Nelson Mandela; Apartheid’e (ırk ayırımcı rejim) karşı mücadeleden beyaz burjuvazi ile anlaşmaya
Çok sayıda devlet başkanını bir araya getiren Nelson Mandela’nın cenaze töreni, burjuva yöneticilerinin çok sevdiği kendini beğenmişlik ve riyâkarlık sergilemelerine fırsat oldu.
1918’de Xhosa kabile aristokrasisinin önemli bir ailesinde doğan Nelson Mandela, avukat olmasını sağlayan üniversite eğitimi alabilen küçük bir siyahi seçkin topluluğun parçasıydı...
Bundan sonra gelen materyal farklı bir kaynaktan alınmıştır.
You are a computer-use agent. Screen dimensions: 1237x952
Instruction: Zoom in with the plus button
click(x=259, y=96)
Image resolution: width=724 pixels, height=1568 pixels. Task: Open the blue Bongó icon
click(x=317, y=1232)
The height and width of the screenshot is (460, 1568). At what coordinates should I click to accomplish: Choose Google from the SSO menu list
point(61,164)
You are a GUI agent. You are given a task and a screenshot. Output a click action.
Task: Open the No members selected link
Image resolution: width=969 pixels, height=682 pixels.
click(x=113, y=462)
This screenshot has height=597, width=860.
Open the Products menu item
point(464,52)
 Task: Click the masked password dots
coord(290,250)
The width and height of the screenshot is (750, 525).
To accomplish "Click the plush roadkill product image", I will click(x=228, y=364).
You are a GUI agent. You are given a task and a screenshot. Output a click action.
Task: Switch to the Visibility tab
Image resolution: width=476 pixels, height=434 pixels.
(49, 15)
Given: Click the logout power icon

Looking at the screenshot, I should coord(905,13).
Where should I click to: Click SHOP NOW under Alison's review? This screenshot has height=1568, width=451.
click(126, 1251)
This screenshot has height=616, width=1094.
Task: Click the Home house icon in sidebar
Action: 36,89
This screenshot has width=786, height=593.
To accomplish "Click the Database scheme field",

Siyahiler ve beyazlar (nüfusun %20’sinden az) arasında uçurum yaratan apartheid rejimi, Ulusal Parti tarafından yönetildi. Çok zengin maden sahibi de olsa, basit bir çalışan ya da vasıflı işçi de olsa, rejim, bütün beyazlar arasında çıkar ortaklığı olduğuna inandırıyordu.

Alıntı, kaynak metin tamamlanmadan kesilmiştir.